Now, answer to your question: yes you're right. Enum as a key on Mono, will be slower in a tight loop. It's because Mono does boxing on Enums, as far I can see. You can check out EnumIntEqualityComparer, as you can see, it calls Array.UnsafeMov that basically casts a type of T into integer, through boxing: (int)(object) instance;. That's the "classical" limitation of generics, and there is no nice solution for this problem.

Solution 1

Implement an EqualityComparer<MyEnum> for your concrete Enum. This will avoid all the casting.
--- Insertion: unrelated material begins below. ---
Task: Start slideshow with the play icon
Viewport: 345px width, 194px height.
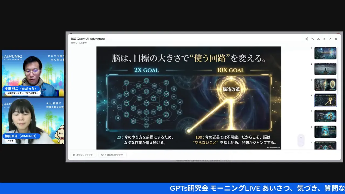Action: pyautogui.click(x=324, y=39)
public struct MyEnumCOmparer : IEqualityComparer<MyEnum>
{
    public bool Equals(MyEnum x, MyEnum y)
    {
        return x == y;
    }

    public int GetHashCode(MyEnum obj)
    {
        // you need to do some thinking here,
        return (int)obj;
    }
}

All you need to do then, is pass it to your Dictionary:

new Dictionary<MyEnum, int>(new MyEnumComparer());

It works, it gives you the same performance as it is with integers, and avoids boxing issues. The problem is though, this is not generic and writing this for each Enum can feel stupid.

Solution 2

Writing a generic Enum comparer, and using few tricks that avoids unboxing. I wrote this with a little help from here,

// todo; check if your TEnum is enum && typeCode == TypeCode.Int
struct FastEnumIntEqualityComparer<TEnum> : IEqualityComparer<TEnum> 
    where TEnum : struct
{
    static class BoxAvoidance
    {
        static readonly Func<TEnum, int> _wrapper;

        public static int ToInt(TEnum enu)
        {
            return _wrapper(enu);
        }

        static BoxAvoidance()
        {
            var p = Expression.Parameter(typeof(TEnum), null);
            var c = Expression.ConvertChecked(p, typeof(int));

            _wrapper = Expression.Lambda<Func<TEnum, int>>(c, p).Compile();
        }
    }

    public bool Equals(TEnum firstEnum, TEnum secondEnum)
    {
        return BoxAvoidance.ToInt(firstEnum) == 
            BoxAvoidance.ToInt(secondEnum);
    }

    public int GetHashCode(TEnum firstEnum)
    {
        return BoxAvoidance.ToInt(firstEnum);
    }
}

Solution 3

Now, there's a little problem with the solution#2, as Expression.Compile() is not that famous on iOS(no runtime code generation), and some mono versions don't have ?? Expression.Compile ?? (not sure).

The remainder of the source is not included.